■ TASK TO CARRY OUT
Restate all of the entries exactly, each line as it stands.

Items from a dataset:
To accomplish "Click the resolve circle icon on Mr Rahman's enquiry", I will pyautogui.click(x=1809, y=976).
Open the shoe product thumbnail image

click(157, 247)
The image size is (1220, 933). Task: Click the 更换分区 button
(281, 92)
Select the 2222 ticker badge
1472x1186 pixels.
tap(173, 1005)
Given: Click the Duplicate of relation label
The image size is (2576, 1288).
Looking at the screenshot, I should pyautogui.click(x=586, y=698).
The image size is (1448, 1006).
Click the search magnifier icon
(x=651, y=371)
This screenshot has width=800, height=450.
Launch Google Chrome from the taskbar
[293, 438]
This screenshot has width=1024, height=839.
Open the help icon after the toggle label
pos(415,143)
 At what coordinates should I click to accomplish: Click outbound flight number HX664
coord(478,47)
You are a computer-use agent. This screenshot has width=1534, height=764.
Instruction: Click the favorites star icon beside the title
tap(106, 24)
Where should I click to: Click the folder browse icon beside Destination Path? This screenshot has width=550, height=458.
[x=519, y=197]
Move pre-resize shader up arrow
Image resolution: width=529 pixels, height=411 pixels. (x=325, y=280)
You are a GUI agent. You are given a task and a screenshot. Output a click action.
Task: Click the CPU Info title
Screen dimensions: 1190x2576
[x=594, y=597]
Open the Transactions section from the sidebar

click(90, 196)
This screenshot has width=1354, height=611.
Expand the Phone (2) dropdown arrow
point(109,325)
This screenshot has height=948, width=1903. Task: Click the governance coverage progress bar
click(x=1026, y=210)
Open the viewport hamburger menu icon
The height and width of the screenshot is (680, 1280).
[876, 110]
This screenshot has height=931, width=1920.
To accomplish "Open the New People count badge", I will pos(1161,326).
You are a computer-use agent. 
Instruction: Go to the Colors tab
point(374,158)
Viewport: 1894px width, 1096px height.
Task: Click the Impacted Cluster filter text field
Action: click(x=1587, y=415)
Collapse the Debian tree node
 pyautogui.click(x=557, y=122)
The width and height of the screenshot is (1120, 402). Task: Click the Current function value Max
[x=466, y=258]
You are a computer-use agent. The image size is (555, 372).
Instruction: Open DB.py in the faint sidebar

■ ANSWER FOR THE TASK
To accomplish "Click the resolve circle icon on Mr Rahman's enquiry", I will pyautogui.click(x=1809, y=976).
Open the shoe product thumbnail image

click(157, 247)
The image size is (1220, 933). Task: Click the 更换分区 button
(281, 92)
Select the 2222 ticker badge
1472x1186 pixels.
tap(173, 1005)
Given: Click the Duplicate of relation label
The image size is (2576, 1288).
Looking at the screenshot, I should pyautogui.click(x=586, y=698).
The image size is (1448, 1006).
Click the search magnifier icon
(x=651, y=371)
This screenshot has width=800, height=450.
Launch Google Chrome from the taskbar
[293, 438]
This screenshot has width=1024, height=839.
Open the help icon after the toggle label
pos(415,143)
 At what coordinates should I click to accomplish: Click outbound flight number HX664
coord(478,47)
You are a computer-use agent. This screenshot has width=1534, height=764.
Instruction: Click the favorites star icon beside the title
tap(106, 24)
Where should I click to: Click the folder browse icon beside Destination Path? This screenshot has width=550, height=458.
[x=519, y=197]
Move pre-resize shader up arrow
Image resolution: width=529 pixels, height=411 pixels. (x=325, y=280)
You are a GUI agent. You are given a task and a screenshot. Output a click action.
Task: Click the CPU Info title
Screen dimensions: 1190x2576
[x=594, y=597]
Open the Transactions section from the sidebar

click(90, 196)
This screenshot has width=1354, height=611.
Expand the Phone (2) dropdown arrow
point(109,325)
This screenshot has height=948, width=1903. Task: Click the governance coverage progress bar
click(x=1026, y=210)
Open the viewport hamburger menu icon
The height and width of the screenshot is (680, 1280).
[876, 110]
This screenshot has height=931, width=1920.
To accomplish "Open the New People count badge", I will pos(1161,326).
You are a computer-use agent. 
Instruction: Go to the Colors tab
point(374,158)
Viewport: 1894px width, 1096px height.
Task: Click the Impacted Cluster filter text field
Action: click(x=1587, y=415)
Collapse the Debian tree node
 pyautogui.click(x=557, y=122)
The width and height of the screenshot is (1120, 402). Task: Click the Current function value Max
[x=466, y=258]
You are a computer-use agent. The image size is (555, 372).
Instruction: Open DB.py in the faint sidebar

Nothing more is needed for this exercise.